A monument stands honoring them today, and that marker is about to be joined by another honoring historic black soldiers, the Leavenworth Times reports.

This new monument will be a tribute to the 6888th Central Directory Postal Battalion, which was the first and only black Women’s Army Corps (WAC) unit deployed overseas during World War II.

Photo: National Archives and Records Administration

The 6888th had a short tour of duty, but had a huge impact on logistics and morale in the European theater.

Deployed from 1945 to 1946, the soldiers were given the task of sorting mail that had piled up in an aircraft hanger.

The chairman of the group planning the monument, Carlton Philpot, said that sorting the mail was a Sisyphean task. 

“The mail was backed up for two years,” according to Philpot. “There were 855 women who sorted 7 million pieces of mail.” 

The soldiers went above and beyond to get the mail to their fellow troops, working day and night to sort the bales of mail, cutting through all 7 million pieces in just three months. Photo: National Archives and Records Administration

And figuring out where the mail was supposed to go wasn’t easy.

A press release written by the monument committee explains why: “Their task was complicated because some of the letters were addressed to just ‘Junior,’ ‘U.S. Army’ and 7,500 were addressed to ‘Robert Smith.’”

Photo: National Archives and Records Administration

Philpot said that now is the time for the monument, and that he hopes that a permanent marker will help to spread awareness of these soldiers, who have become hidden figures of the war effort. 

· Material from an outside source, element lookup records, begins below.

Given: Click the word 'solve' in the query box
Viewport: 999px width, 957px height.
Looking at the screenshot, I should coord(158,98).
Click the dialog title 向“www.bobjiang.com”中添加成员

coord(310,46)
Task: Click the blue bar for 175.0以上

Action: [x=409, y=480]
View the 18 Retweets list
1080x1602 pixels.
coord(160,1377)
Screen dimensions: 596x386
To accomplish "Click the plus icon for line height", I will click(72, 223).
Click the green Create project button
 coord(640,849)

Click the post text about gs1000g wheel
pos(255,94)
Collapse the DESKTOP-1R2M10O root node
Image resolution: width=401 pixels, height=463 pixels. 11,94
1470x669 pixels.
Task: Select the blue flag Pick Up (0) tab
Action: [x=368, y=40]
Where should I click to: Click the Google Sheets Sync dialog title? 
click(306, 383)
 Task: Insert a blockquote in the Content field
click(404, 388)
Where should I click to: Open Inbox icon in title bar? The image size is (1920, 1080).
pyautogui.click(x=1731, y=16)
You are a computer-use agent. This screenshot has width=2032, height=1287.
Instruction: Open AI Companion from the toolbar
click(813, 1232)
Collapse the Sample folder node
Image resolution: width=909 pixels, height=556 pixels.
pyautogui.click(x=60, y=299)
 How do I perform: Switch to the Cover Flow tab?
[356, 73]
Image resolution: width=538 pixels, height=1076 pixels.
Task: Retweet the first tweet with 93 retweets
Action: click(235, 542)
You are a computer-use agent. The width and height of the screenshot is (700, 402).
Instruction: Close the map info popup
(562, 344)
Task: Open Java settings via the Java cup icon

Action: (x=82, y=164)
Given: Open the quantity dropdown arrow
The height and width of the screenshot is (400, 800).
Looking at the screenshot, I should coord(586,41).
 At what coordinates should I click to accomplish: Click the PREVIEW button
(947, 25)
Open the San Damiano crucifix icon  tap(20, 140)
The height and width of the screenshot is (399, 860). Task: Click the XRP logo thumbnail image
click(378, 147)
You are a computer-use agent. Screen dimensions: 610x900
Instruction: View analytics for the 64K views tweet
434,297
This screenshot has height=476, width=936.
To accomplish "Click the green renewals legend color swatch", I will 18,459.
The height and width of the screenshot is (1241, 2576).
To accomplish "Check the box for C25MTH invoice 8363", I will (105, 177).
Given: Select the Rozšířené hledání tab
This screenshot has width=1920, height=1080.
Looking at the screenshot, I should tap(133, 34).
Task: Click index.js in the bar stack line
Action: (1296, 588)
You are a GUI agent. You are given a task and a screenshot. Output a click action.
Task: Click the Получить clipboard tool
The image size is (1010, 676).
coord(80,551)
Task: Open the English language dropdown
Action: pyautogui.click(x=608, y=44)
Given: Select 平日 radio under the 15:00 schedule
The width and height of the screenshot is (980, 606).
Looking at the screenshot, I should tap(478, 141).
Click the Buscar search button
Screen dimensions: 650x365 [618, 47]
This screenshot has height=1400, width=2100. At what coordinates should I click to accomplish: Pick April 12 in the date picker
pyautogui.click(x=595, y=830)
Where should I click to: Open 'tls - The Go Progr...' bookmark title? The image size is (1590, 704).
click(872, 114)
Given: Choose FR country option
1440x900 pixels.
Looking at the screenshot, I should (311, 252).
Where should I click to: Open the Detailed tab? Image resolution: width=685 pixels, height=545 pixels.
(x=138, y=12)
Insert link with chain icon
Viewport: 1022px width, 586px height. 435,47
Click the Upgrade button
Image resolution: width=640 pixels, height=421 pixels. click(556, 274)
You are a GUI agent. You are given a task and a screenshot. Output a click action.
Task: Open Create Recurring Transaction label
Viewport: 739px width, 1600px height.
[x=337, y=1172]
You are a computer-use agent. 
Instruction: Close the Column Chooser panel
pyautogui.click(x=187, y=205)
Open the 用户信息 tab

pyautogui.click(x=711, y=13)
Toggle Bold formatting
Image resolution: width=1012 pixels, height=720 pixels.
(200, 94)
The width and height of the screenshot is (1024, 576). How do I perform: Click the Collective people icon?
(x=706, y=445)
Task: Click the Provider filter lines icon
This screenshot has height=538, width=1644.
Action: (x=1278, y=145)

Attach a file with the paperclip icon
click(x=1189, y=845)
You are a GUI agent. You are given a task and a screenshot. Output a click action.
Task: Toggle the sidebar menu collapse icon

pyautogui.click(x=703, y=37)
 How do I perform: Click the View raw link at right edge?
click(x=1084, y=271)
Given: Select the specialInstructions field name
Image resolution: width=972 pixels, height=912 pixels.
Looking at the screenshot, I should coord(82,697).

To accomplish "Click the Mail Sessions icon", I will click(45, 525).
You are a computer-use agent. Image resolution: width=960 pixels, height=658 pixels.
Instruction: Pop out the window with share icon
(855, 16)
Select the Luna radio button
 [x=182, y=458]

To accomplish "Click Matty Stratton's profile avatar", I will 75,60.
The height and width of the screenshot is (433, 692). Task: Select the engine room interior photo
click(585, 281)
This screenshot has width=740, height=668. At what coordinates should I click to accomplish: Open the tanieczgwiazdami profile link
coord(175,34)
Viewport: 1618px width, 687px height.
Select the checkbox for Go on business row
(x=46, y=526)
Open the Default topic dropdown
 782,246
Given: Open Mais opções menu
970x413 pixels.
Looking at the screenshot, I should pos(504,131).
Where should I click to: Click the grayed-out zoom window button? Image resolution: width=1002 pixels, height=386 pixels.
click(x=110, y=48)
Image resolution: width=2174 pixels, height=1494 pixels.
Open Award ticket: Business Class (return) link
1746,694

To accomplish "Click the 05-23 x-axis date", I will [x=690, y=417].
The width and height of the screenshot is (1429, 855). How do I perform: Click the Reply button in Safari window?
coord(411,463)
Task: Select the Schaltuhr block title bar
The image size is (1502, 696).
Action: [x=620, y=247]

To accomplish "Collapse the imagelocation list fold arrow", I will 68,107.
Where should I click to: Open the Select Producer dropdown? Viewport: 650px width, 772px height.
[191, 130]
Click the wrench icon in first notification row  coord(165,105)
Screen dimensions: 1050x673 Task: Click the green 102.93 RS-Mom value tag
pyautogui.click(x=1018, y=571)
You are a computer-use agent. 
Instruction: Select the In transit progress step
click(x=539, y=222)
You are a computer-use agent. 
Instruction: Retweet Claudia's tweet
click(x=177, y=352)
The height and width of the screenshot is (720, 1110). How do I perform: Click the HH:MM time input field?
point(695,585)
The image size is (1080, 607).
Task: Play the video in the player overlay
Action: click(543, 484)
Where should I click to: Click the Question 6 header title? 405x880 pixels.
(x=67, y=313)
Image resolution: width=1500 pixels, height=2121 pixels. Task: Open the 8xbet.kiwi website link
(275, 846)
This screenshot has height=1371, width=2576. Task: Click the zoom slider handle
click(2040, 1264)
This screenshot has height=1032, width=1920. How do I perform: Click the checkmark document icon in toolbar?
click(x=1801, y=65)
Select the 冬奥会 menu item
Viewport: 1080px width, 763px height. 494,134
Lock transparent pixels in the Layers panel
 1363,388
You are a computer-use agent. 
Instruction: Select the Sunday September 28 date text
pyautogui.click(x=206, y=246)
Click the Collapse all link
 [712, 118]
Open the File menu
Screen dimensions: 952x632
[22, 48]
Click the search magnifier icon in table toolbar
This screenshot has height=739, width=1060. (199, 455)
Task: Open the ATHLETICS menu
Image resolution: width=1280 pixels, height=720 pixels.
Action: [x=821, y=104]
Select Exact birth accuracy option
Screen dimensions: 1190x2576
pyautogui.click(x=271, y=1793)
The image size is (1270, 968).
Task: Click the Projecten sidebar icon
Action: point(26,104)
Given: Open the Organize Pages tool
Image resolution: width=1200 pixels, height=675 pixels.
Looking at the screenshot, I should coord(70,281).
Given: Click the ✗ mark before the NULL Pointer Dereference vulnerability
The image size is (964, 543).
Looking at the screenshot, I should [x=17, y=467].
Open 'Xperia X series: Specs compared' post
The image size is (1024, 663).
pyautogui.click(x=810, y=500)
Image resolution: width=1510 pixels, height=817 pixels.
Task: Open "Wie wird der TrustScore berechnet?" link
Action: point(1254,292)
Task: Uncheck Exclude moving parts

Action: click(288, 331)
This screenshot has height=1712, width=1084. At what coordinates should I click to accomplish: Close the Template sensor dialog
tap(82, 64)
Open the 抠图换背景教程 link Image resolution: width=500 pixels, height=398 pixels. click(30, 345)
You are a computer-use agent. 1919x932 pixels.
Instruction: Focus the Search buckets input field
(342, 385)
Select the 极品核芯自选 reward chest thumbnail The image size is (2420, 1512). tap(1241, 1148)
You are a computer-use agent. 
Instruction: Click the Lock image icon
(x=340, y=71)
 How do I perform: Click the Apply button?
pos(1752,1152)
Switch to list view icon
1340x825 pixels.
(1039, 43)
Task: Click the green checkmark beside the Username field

Without them, no U.S. soldier in Europe would have gotten any word from home. “If a letter was sent to the European Theater of Operations between 1943–'46, these ladies probably sorted those letters,” the committee said.

The planned monument will feature images of the unit, as well as information on its history and accomplishments. The marker will be capped by a bronze bust of the 6888th’s commanding officer, Lieutenant Colonel Charity Adams.

Photo: Carlton Philpot/Leavenworth Times

The marker is expected to cost $70,000 in total, and the committee behind it is currently accepting donations. Individuals are being encouraged to give in one of three amounts: $6.88, $16.88 or $68.88.

The monument committee has asked companies to give $6,688 or more.

If the fundraising is successful, the monument will be unveiled near the Buffalo Solider memorial on Fort Leavenworth’s Walkway of Patriots in the fall of 2018.